One of these days, I’m going to hide in the bushes with a hose.


You know..

..you’re having trouble keeping up when you start getting lapped by the Sunday paper.


What do you want to do with your life?

I’ve got this friend and we’ve been e-mailing back and forth for seven or eight years now about what we want to be when we grow up. It’s become largely an academic question, because he’s now in his mid-thirties and I’m in my, ah, very mid-thirties and the course of our lives has been set — by the choices we’ve made while waiting for adulthood to show up, by the responsibilities created by those choices and by the people we’ve accreted into our lives during that time. It turns out adulthood doesn’t happen on your twenty-first birthday so much compile via sediment over the next decade or so.

Family, check. House, check. Car, check. Going abroad, check. You can get all that. So why do we keep asking the question?

Because it doesn’t feel completely answered: What do I want to do with my life?

That’s easy — or, rather, it’s easy to answer. I want to create something, build something, make something, with my hands and my brain and whatever tiny bit of passion I can muster. It doesn’t even matter what, really: cool things; fun things; interesting things; silly or stupid things. Things that make other people happy, or amused, or enraged, or some goddamned way other than what they were when they came in. Things that get a reaction, that have some sort of meaning, to me and to others. I want to exercise my creativity in ways that corporate and familial responsibilties don’t offer. I love my family and like my company, but they both need me to be solid and predictable and reliable. I want to be that, of course, but more, too. I want to do something.
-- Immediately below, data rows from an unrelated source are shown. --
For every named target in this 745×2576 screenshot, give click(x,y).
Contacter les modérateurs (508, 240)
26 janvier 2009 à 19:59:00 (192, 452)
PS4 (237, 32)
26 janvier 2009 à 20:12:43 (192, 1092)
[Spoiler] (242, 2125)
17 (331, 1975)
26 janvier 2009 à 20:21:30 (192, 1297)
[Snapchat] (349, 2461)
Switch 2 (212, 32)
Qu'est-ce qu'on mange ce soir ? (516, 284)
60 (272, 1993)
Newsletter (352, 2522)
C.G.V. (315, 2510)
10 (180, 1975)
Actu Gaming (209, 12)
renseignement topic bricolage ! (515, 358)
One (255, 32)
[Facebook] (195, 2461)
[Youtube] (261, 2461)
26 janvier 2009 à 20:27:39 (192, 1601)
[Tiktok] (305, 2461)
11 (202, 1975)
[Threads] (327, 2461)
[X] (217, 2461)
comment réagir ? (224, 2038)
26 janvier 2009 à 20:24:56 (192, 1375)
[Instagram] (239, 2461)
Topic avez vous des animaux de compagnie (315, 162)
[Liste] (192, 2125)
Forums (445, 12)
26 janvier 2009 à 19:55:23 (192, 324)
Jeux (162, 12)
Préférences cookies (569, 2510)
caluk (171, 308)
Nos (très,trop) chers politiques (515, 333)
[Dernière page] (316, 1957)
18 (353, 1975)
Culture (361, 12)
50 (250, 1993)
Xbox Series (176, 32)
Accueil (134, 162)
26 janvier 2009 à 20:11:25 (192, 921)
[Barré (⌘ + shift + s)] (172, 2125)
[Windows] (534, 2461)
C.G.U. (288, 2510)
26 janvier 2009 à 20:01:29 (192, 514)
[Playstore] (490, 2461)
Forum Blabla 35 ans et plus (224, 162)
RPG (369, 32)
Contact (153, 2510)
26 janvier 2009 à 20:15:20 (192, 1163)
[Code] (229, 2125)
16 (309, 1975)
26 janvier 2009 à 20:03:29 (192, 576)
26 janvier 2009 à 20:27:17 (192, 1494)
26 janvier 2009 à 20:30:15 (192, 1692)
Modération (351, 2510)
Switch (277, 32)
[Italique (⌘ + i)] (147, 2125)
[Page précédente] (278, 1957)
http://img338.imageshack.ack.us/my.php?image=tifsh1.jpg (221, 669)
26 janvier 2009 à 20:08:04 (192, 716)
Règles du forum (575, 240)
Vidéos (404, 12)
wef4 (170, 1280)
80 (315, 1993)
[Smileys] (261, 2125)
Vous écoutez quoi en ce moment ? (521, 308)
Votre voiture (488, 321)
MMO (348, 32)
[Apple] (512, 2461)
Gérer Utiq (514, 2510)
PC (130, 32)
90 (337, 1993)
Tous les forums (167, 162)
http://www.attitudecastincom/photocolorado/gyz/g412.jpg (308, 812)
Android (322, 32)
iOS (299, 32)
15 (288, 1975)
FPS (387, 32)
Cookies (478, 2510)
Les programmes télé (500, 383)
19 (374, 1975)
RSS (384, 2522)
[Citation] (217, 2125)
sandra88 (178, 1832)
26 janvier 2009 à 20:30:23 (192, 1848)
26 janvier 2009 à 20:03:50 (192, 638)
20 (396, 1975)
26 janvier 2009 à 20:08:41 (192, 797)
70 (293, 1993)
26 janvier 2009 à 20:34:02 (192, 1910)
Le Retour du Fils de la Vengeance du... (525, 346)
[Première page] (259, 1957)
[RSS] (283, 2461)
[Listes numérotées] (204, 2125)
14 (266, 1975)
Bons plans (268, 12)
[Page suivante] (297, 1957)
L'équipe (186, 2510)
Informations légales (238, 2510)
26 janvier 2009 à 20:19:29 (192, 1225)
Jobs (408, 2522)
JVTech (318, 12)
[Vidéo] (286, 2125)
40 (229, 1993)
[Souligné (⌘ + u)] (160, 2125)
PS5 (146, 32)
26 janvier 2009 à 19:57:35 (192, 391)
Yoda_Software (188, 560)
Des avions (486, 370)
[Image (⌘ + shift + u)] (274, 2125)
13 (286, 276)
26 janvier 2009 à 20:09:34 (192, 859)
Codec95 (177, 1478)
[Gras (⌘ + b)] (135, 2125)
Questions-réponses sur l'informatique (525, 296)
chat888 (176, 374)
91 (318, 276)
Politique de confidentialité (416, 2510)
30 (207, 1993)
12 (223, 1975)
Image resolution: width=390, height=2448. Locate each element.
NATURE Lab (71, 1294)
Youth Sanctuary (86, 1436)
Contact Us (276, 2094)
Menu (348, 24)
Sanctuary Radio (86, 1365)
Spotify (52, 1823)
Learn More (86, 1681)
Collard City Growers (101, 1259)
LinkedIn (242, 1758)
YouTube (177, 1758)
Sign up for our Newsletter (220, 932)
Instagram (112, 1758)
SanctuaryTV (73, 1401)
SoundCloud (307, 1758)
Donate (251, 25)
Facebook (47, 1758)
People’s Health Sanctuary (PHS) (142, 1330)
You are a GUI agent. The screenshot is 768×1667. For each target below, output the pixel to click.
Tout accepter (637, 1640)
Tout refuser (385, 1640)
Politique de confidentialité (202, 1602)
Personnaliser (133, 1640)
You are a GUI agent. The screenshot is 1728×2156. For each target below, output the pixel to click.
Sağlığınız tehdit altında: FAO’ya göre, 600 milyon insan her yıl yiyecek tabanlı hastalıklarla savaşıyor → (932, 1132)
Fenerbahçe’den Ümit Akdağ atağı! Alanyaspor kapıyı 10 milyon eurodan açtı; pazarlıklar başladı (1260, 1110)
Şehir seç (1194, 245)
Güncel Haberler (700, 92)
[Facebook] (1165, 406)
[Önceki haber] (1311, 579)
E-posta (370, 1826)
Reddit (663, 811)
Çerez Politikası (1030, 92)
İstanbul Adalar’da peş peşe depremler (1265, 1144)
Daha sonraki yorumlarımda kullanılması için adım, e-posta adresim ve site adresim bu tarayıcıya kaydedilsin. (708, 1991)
And the doing turns out to be the hard part. Time, energy, motivation — they’re all necessary and all drained away by the work-a-day world, by all the other things that there are to take care of, the stuff we have to do because our families and our jobs depend on us getting them taken care of. I come home, ground down to a tiny little nub by work and the commute and everything else, and have dinner and talk to the kid and put him in bed and… I’m done. My brain curls up into a little ball and cries itself to sleep. Day after day after day.

But when all is said and done, that’s a pretty poor excuse, isn’t it? For all the hardship in the world, if the only thing standing between me and some sort of existential satisfaction is that there’s too much else to do, well, then, hmm.